On Fri, Mar 26, 2021 at 4:01 PM Marc Nieper-Wißkirchen <xxxxxx@nieper-wisskirchen.de> wrote:
 
I'd say that extending the reader is better not handled by "#."

The whole point of my proposal to add #. to Scheme is precisely to extend the reader at read time.  Secondary purposes include folding a constant expression that the compiler is not able to fold by itself, and expanding a #. form into a lambda-list, record clause, cond clause, or other non-expression.
 
Can you elaborate on it?

Here's a simplified description of how CL `read` operates.  When a character is read, it is looked up in the current readtable (which is bound to the dynamic variable *readtable*), which maps each Unicode character into one of six lexical syntax types: an invalid character, a whitespace character, a constituent character, a single escape character, a multiple escape character, or a macro character. 

In the main `read` loop:  An invalid character raises an exception; a whitespace character is ignored.  Single and multiple escapes behave like \ and | respectively.  A sequence of constituent characters (including escaped characters) are assembled into a token; when a non-constituent character is seen, the token is complete, and it is examined to see if it is an identifier or number, which is returned as the value of `read`.  If the token is neither, an exception is raised.

Finally, if a macro character is read, the associated read macro is invoked.  If it returns one value, that is returned as the value of `read`.  If it returns no values, `read` examines the next character as explained above.  Dispatching macro characters like # have their own sub-readtable; digits are accumulated and passed as an integer to any read macro associated with the first non-digit character.

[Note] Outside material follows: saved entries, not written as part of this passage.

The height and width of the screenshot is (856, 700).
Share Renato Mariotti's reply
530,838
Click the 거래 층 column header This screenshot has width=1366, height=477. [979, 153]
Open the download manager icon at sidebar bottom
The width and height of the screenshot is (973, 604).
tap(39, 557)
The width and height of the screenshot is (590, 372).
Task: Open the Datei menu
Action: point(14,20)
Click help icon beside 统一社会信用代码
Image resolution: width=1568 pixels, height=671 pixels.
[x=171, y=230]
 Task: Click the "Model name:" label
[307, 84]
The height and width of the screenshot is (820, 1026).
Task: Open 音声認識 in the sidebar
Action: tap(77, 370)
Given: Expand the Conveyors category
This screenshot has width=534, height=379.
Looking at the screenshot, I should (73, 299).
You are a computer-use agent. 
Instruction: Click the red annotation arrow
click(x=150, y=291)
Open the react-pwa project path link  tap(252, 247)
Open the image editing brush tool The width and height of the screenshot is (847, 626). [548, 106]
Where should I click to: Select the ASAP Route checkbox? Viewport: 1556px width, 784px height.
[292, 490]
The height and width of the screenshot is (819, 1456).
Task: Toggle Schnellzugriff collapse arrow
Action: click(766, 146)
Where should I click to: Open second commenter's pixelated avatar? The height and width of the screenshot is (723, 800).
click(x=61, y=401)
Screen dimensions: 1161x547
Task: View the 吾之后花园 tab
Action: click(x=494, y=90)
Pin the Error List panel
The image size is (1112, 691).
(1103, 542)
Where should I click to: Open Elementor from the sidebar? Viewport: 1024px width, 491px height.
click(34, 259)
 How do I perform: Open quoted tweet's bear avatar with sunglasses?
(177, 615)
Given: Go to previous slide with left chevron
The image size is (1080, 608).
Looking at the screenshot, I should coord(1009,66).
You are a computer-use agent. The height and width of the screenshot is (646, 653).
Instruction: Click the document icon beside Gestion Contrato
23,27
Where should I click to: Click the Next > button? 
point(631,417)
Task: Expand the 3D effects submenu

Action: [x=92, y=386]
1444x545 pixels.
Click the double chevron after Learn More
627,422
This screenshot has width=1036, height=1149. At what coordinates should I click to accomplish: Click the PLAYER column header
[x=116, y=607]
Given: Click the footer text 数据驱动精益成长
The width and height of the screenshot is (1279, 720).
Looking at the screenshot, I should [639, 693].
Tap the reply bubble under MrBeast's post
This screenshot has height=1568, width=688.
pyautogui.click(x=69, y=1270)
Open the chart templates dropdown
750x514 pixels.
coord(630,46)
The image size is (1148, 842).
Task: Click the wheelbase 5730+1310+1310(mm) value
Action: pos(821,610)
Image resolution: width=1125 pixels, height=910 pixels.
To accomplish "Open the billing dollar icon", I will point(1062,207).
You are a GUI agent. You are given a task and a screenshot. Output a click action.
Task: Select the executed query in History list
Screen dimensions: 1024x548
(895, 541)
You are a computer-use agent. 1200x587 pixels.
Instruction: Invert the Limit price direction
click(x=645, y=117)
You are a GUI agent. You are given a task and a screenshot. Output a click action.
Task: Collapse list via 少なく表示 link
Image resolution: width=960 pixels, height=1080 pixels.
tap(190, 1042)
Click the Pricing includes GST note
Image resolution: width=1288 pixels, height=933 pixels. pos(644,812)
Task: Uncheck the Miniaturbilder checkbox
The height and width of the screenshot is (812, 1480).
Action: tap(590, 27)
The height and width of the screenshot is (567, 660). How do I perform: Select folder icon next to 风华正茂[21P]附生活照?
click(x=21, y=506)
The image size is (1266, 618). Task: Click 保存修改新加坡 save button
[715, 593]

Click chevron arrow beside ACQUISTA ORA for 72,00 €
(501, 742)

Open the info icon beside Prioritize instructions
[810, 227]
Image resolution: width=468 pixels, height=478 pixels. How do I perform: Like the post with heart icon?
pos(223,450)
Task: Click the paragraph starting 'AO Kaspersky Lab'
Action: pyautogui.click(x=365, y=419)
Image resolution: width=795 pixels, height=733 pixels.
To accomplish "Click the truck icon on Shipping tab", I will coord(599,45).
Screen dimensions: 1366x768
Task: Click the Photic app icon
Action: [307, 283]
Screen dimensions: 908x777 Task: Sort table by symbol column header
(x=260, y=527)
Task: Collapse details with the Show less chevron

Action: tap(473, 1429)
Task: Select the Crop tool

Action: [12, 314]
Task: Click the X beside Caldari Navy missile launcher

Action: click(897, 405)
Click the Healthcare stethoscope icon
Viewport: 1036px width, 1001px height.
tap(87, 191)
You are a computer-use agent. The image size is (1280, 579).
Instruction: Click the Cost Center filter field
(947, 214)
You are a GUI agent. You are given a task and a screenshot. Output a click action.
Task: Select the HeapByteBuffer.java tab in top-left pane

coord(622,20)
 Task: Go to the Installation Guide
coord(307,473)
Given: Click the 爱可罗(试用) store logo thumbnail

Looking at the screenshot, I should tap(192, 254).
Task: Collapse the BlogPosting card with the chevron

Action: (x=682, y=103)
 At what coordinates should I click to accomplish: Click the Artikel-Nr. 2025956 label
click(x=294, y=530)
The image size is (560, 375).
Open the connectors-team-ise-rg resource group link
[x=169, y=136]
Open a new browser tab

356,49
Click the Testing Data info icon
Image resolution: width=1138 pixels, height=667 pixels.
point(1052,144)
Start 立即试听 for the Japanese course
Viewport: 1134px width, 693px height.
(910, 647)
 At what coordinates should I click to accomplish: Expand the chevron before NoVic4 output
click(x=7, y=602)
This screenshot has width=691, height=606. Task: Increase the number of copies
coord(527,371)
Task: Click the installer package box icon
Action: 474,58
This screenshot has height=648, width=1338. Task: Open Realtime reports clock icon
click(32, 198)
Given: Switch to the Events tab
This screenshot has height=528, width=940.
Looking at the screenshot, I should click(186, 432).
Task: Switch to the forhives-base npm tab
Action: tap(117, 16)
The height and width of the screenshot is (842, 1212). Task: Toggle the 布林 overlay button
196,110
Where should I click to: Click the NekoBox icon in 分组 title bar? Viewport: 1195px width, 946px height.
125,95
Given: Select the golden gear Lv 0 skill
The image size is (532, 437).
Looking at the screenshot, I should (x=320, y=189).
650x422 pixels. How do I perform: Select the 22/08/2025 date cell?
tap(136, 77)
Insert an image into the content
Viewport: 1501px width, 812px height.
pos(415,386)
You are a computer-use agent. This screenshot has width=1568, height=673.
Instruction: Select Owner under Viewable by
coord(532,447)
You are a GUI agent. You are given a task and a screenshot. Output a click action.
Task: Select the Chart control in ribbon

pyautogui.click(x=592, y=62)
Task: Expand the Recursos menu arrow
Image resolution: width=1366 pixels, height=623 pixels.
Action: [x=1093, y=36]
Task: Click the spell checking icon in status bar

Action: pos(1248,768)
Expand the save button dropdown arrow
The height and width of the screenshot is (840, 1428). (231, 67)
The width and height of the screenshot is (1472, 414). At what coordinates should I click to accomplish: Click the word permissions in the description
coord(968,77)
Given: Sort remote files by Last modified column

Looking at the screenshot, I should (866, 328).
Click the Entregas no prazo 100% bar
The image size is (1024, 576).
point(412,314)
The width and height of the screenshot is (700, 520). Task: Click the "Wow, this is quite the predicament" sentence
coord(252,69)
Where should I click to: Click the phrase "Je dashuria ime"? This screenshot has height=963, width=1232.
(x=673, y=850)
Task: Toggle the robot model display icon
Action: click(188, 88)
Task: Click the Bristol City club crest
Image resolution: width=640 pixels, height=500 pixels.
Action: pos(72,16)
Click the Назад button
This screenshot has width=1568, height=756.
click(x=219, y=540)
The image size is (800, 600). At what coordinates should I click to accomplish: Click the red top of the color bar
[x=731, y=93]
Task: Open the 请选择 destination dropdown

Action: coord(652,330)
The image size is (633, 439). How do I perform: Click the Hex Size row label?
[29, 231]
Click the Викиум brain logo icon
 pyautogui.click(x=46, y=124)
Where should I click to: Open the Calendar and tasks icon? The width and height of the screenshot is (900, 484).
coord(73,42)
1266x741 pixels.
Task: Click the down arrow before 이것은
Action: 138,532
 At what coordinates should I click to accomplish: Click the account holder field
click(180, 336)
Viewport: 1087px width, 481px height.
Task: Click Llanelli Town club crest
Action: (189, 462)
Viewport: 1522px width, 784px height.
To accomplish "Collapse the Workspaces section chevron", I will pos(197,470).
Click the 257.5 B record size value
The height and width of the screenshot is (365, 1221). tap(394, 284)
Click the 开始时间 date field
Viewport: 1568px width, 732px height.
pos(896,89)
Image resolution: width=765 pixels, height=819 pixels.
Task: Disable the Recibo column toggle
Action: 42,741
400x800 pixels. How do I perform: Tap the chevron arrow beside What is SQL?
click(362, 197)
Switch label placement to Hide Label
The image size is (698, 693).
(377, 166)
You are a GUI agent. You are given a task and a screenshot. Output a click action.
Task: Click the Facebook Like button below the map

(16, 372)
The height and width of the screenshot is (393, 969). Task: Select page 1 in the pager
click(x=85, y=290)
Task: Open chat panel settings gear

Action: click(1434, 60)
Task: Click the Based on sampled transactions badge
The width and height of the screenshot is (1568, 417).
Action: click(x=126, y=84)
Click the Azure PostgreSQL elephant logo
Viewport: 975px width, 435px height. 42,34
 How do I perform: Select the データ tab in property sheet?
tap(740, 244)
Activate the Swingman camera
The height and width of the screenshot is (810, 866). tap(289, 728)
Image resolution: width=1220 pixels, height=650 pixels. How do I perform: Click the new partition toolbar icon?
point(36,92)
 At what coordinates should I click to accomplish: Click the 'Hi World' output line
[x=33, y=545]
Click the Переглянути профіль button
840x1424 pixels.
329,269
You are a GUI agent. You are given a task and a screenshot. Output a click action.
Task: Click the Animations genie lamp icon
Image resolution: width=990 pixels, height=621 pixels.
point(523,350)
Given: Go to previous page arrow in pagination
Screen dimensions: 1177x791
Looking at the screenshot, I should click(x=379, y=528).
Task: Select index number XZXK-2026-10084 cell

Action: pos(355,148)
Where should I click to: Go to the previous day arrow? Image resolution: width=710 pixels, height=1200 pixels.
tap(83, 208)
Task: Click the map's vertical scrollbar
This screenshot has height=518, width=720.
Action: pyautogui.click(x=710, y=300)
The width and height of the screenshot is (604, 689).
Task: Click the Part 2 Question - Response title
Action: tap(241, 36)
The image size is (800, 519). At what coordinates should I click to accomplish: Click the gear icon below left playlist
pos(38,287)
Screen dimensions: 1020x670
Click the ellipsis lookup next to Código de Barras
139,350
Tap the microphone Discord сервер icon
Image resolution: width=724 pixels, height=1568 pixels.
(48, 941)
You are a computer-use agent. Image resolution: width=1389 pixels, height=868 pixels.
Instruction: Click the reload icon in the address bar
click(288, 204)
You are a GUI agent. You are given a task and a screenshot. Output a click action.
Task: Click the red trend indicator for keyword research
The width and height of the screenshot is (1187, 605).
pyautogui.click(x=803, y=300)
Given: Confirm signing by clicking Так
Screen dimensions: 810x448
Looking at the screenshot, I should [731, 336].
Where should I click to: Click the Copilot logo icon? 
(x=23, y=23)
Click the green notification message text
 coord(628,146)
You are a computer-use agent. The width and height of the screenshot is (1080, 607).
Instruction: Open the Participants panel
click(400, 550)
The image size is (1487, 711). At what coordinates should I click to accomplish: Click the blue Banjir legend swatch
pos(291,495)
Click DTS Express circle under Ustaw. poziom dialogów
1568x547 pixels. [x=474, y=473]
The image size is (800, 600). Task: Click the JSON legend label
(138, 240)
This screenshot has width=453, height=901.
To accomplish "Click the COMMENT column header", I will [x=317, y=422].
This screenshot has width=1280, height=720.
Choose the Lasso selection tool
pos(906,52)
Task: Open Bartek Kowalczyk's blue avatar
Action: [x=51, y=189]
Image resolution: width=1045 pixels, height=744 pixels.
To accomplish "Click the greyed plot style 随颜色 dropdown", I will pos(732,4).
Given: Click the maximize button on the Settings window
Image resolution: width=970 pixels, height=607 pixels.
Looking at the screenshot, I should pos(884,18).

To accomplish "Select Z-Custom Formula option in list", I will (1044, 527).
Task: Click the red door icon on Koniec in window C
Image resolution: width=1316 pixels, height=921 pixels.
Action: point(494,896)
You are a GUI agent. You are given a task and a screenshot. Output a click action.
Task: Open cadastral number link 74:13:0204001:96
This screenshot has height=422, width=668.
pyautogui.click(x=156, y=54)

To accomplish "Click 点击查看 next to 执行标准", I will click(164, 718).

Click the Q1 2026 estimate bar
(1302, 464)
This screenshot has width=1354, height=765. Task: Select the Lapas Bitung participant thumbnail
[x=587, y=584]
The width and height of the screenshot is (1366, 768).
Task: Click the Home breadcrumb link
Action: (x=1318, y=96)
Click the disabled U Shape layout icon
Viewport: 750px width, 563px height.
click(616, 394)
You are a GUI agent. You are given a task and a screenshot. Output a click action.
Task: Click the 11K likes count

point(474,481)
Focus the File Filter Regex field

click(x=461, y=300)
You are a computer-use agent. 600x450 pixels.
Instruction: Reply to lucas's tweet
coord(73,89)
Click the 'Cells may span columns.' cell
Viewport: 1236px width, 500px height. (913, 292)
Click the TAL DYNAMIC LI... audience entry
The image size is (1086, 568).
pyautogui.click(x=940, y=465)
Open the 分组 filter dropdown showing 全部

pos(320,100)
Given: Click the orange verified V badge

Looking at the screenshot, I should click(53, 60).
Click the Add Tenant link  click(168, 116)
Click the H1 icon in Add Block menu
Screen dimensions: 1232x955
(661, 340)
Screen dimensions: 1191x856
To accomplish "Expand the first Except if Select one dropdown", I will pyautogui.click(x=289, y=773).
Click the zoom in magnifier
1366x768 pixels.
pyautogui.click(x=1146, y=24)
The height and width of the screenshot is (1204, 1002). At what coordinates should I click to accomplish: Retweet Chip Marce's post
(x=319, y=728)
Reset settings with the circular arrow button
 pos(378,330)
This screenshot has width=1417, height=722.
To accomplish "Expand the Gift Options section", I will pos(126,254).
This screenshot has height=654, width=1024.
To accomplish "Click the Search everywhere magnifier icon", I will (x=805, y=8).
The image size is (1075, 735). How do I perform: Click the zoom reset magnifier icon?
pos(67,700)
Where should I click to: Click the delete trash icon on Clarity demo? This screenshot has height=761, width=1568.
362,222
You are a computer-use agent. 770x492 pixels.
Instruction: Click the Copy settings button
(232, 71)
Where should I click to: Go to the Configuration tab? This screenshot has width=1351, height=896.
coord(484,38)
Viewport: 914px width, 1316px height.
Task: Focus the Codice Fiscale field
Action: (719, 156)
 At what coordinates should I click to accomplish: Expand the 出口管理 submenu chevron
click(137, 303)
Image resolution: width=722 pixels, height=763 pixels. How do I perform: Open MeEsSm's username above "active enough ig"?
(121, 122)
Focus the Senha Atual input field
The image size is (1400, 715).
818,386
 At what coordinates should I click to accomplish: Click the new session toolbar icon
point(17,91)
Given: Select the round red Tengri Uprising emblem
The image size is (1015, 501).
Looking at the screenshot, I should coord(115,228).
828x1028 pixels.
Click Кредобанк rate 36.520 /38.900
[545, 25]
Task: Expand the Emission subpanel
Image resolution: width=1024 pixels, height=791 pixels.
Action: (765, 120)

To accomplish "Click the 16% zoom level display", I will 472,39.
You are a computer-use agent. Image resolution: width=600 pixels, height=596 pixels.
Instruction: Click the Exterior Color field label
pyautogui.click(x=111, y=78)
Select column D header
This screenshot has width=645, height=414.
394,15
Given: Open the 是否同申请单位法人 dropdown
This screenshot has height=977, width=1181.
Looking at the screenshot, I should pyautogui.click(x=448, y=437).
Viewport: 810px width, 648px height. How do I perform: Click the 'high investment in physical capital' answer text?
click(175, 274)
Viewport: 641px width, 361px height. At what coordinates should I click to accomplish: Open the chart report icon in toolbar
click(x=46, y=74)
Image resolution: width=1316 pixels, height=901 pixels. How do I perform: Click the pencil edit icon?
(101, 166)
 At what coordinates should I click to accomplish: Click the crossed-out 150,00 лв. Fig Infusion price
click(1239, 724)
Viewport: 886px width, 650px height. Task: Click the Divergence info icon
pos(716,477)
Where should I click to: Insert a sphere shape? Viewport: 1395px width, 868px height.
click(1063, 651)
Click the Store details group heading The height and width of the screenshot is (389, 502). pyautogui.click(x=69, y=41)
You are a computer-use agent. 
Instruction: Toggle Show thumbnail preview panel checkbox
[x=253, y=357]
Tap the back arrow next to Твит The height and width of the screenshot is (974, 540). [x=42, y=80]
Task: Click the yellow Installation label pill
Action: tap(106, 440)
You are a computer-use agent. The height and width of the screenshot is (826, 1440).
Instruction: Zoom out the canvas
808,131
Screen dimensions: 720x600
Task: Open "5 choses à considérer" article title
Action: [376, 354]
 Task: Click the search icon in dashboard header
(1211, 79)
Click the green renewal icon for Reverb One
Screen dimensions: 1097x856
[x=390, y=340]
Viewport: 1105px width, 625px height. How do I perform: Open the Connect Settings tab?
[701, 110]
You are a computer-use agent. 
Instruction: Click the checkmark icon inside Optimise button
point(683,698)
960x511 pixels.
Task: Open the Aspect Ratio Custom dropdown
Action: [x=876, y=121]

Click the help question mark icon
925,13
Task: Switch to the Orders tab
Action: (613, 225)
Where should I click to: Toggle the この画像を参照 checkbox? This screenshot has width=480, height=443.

Finally, the initial macro characters are:

left paren, which uses read-delimited-list;

single quote, which recursively calls read;

semicolon, which returns zero values;

backquote, like quote (but in CL the expression returned is implementation-dependent rather than a macro call, which is safe because built-in identifiers cannot be rebound);

comma, which peeks for an @ and then calls read recursively;

hash sign, which dispatches using a sub-readtable (for hysterical raisins, # is allowed inside identifiers).  The initial hash sign sequences are #., #: (uninterned symbol), #b, #o, #x, #r (arbitrary radix from 2 to 36), #c (2-element lists to complex numbers), #a (arrays of specified rank), #s (list of structure type followed by name and value), #p (pathname objects), #=, ##, #+ (ifdef, returns zero or one value), #- (ifndef, returns zero or one value), #| (returns zero values).  Everything else raises an exception.